Apesar da vitória legal, outros obstáculos logo surgiram. Agricultores em todo o estado enfrentaram execuções hipotecárias durante a depressão agrícola pós-Primeira Guerra Mundial. Os preços das safras despencaram devido a mudanças nos mercados globais, provocando uma série de falências de bancos nas Planícies do Norte. Finalmente, o financiamento do novo moinho de farinha e elevador de grãos de propriedade do estado – que os financiadores se recusaram a apoiar – colocou uma enorme pressão sobre os recursos do banco estadual. Por fim, foi necessária uma campanha nacional (que incluía apelos ao trabalho organizado) para salvar o banco estadual de Dakota do Norte.

Em 1921, satisfeitos com o estabelecimento de indústrias estatais, mas preocupados com a má administração do NPL, os eleitores de Dakota do Norte convocaram o governador e procurador-geral da Liga. Os inimigos do NPL assumiram o governo do estado. Respeitando a popularidade do programa da Liga, no entanto, eles dobraram a aposta nas indústrias estatais e no banco estadual. A administração cuidadosa, bem como o fluxo de capital de bancos de fora do estado (que saudaram a rejeição da Liga pelo estado), gradualmente colocaram o Bank of North Dakota em terreno mais firme.

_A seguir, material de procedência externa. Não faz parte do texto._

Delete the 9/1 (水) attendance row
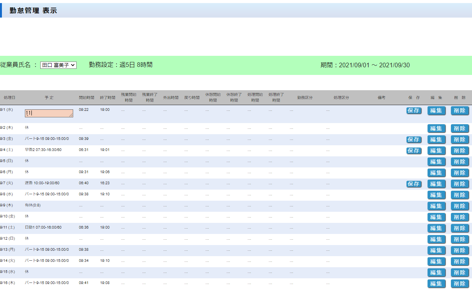 pos(460,111)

Durante a Grande Depressão, milhões de dólares em empréstimos a juros baixos para os fazendeiros do estado os mantiveram à tona. Após a Segunda Guerra Mundial, o Bank of North Dakota começou a transferir lucros para o fundo geral do estado, muitas vezes cobrindo déficits orçamentários.

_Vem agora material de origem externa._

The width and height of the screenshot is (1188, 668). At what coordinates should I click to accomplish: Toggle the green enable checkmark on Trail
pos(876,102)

Em 1959, o banco deixou de conceder empréstimos agrícolas. Mas em 1967 o banco lançou seu popular programa de empréstimos estudantis, que disponibilizou crédito de baixo custo para a faculdade para os habitantes de Dakota do Norte. Durante a crise agrícola da década de 1980, o banco estadual financiou programas de desenvolvimento comunitário para fortalecer as economias das pequenas cidades. Em 1997, fundos de socorro para comunidades que enfrentavam enchentes destrutivas no Vale do Rio Vermelho animaram os habitantes de Dakota do Norte em um momento especialmente difícil.

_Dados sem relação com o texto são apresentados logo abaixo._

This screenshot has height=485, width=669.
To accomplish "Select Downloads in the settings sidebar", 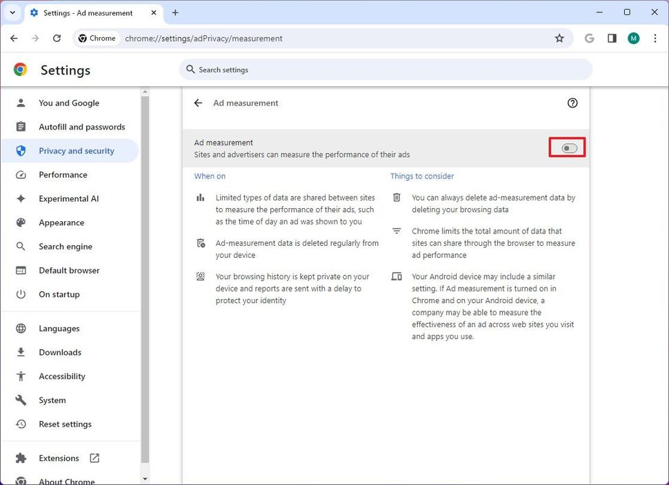I will (x=59, y=352).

As críticas ao banco estatal, especialmente à direita, persistem. E no que agora é um estado firmemente republicano, o apoio intensivo do Bank of North Dakota ao setor bancário privado com fins lucrativos leva as definições de interesse público ao limite. Em 2016–17, o banco estadual chegou ao ponto de fornecer empréstimos de emergência para ajudar a pagar pela enorme demonstração de força da polícia durante os protestos do Dakota Access Pipeline.

No entanto, enquanto observamos o sistema bancário cambalear em direção ao desastre mais uma vez, devemos olhar para a Dakota do Norte e o modelo democrático que seu banco estatal centenário oferece. Bancar para e pelas pessoas não é apenas desejável. Está provado.